For long, global pharmaceutical majors have derided Indian pharmaceutical companies as copycat companies, who reverse engineer blockbuster drugs and live off innovator companies' R&D efforts.

While such accusations still fly, Big Pharma has accepted that making India an ally in their struggle to stay globally competitive is a more pressing need. Now, that is a big statement about the quality of Indian manufacturing in this field.

Standing testimony to India's manufacturing prowess are an estimated 70 pharmaceutical plants in the country that are FDA approved, which is believed to be the largest collection outside America.

Indian pharmaceutical manufacturing has proved its mettle in what is probably one of the world's toughest regulated markets.

Companies like Dr Reddy's Laboratories and Ranbaxy Laboratories have successfully made and marketed drugs in America and by all accounts, those consumers seem satisfied.

Now that Made in India is no longer an issue with Americans, the value for money that they are getting, backed by FDA's approval for these drugs are enough reasons for them to consume these drugs.

That marks a critical turning point for Indian companies and indeed for foreign innovators too.

They have now started to look more vigorously at India as a manufacturing base for their products, the obvious reason being lower costs and the not-so-obvious one being that their consumers will not feel nervous about consuming drugs produced here.

Less than a decade ago, when Indian pharmaceutical markets thought exports, typical countries that came to their mind were CIS including Russia, Brazil and some African countries, apart from SAARC.

These are less regulated markets where entry is easy, but now when you look at the flow of exports, the accent on regulated markets is marked. Even if generic exports to America have suffered some setbacks of late, Western Europe is being developed as a viable alternative.

Since April 1, 2003, about 20% of all drug master filings with the US FDA are from Indian companies.

And we are not talking about just Dr Reddy's or Ranbaxy but a host of other companies who feel confident of their facilities meeting US FDA standards. DMFs are not approvals but disclosures to the FDA about facilities, processes etc in making a drug that can be used to support an ANDA or an export application.

Dr Reddy's Laboratories is a key player in the bulk drugs market or APIs (short form for active pharmaceutical ingredients).

It has six API plants in AP, all of which are USFDA approved. In '04, it filed 16 DMFs with the USFDA taking its total to 56 and plans to file for 20 more in '05.

These are key to its performance, as DRL sold Rs 123 crore worth of Ramipril API in Europe. Cadila Healthcare's API exports doubled to Rs 140 crore in '04 on the back of alliances with European manufacturers. Cadila filed 12 DMFs during '04.

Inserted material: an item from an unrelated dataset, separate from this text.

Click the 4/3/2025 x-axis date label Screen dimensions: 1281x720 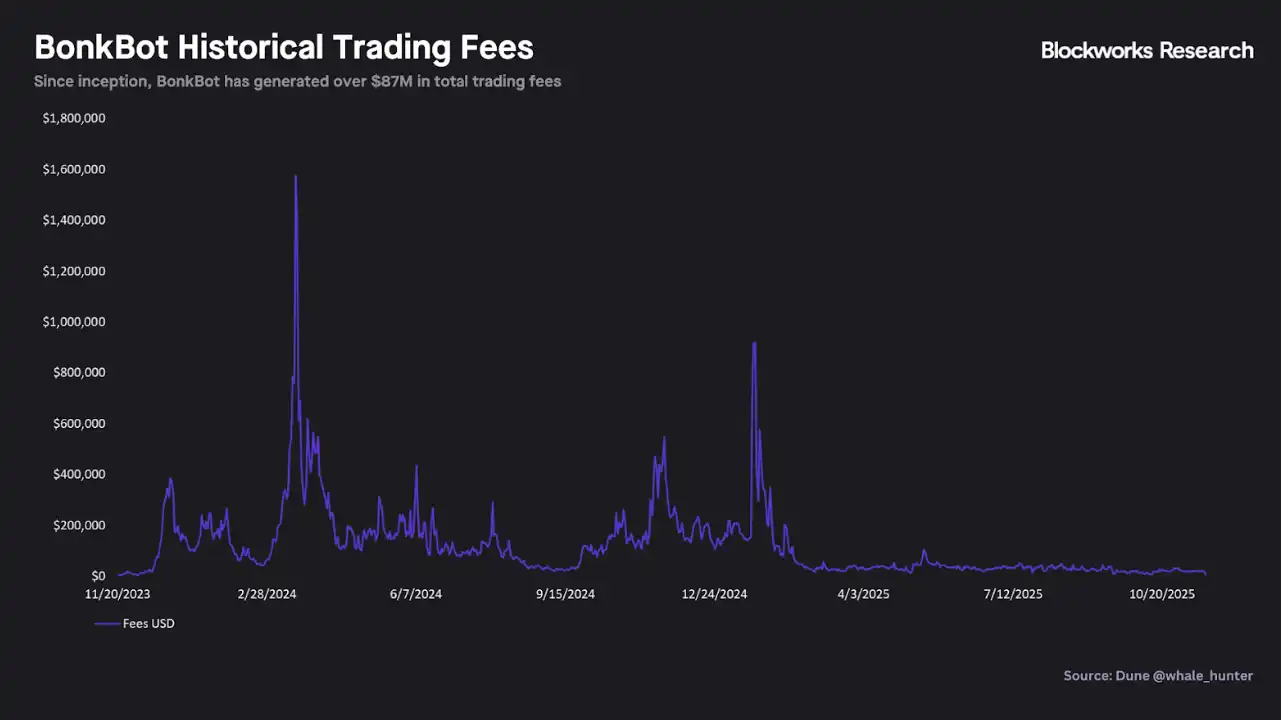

Nicholas Piramal India too is also eyeing this market. The company signed a custom manufacturing contract with Advanced Medical Optics, Inc, USA for making eye care products for global markets including US, Japan and Europe.

It acquired an API facility for Rs 116 crore to enhance its capacity to meet this and future plans, and also set up a subsidiary in US to develop business for this activity. At present, the API business sells mainly to European regulated markets apart from unregulated markets. It has filed for five DMFs in '04.

Shasun Chemicals and Drugs which started out supplying APIs has shifted to value added products like intermediates, value-added APIs and formulations, including contract research and manufacturing services.

Nearly three-fourth of its exports is to regulated markets. The company lays claim to being the largest producer of ibuprofen in the world with a share of 25% and supplies nearly 15% of US' requirement of the drug.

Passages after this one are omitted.